__Что сделать__:
A. Ответьте на вопросы по фрагменту о сердце как субъекте:
(i) К чему в философии сведен вопрос о том, что значит быть субъектом?
(ii) Кто одним из первых подметил онтологическую «капризность» субъекта?
(iii) С чем сравнивается знание сердца о самом человеке?
B. Объясните по фрагменту о сердце как субъекте, почему внутри человеческого тела оказывается «коллектив личностей».
C. Выпишите из фрагмента о сердце как субъекте отрывок от слов «Если в философии» до слов «[2 2020, 111-112].» включительно.

__Фрагмент текста__:
****
Если в философии говорить без метафор, то надо признать, что сердце в человеке является не только объектом наблюдения и самонаблюдения, но и субъектом, то есть со своей точкой зрения на происходящее. Что значит быть субъектом? В философии этот вопрос сведен к абстрактной и софистичной «диалектике субъекта и объекта». Как я уже писал ранее, «попытаюсь конкретизировать это понятие несколькими признаками, «антрибутами» (подобную конкретизацию можно найти и у М.Хайдеггера, процеживая его многословие). Во-первых, субъект – это то, что видит свое окружение…Во-вторых, субъект всегда предпринимает попытки господствовать над всем, что видит. В-третьих, субъект капризно волит быть любимым всеми, кто видит его (онтологическую «капризность» субъекта одним из первых подметил Ф.М.Достоевский)» [2 2020, 111-112].

Если вновь вернуться к метафоричности, то можно сказать, что любой субъект есть как бы «личность», в том числе сердце – личность, равно как печень и все другие органы. Соответственно этой метафоре, внутри человеческого тела есть коллектив личностей, как бы медики не делили их на органы и ткани. Этот «коллектив» не только обслуживает тело человека в качестве «органов», но и имеет о самом человеке свое мнение. Но тут возникает трансцендентально-семиотическая проблема: как изнутри тела человека судить о самом человеке? Другими словами: что сердце человека может знать о самом человеке? А оно знает, как знает собака нечто о своем хозяине. Вот это странное «знание» не может быть ничем, кроме «сплетни». Так и арестант ловит любую информацию о внешнем мире, пытаясь намеками ухватить суть.
****
__Имеющиеся данные__:
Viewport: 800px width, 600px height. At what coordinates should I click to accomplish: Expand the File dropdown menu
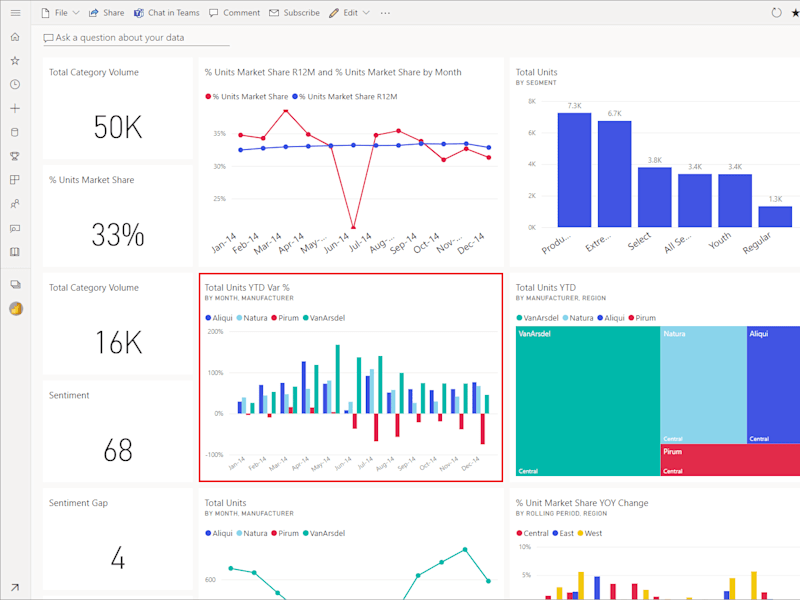pyautogui.click(x=60, y=13)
****
__Решённые задачи__:
A.
(i) К абстрактной и софистичной «диалектике субъекта и объекта».
(ii) Ф.М.Достоевский.
(iii) С тем, как собака знает нечто о своем хозяине.

B. Если следовать метафоре, любой субъект есть как бы «личность». Такими личностями оказываются сердце, печень и все другие органы, поэтому внутри тела находится целый их коллектив, как бы медики ни делили их на органы и ткани.

C.
Если в философии говорить без метафор, то надо признать, что сердце в человеке является не только объектом наблюдения и самонаблюдения, но и субъектом, то есть со своей точкой зрения на происходящее. Что значит быть субъектом? В философии этот вопрос сведен к абстрактной и софистичной «диалектике субъекта и объекта». Как я уже писал ранее, «попытаюсь конкретизировать это понятие несколькими признаками, «антрибутами» (подобную конкретизацию можно найти и у М.Хайдеггера, процеживая его многословие). Во-первых, субъект – это то, что видит свое окружение…Во-вторых, субъект всегда предпринимает попытки господствовать над всем, что видит. В-третьих, субъект капризно волит быть любимым всеми, кто видит его (онтологическую «капризность» субъекта одним из первых подметил Ф.М.Достоевский)» [2 2020, 111-112].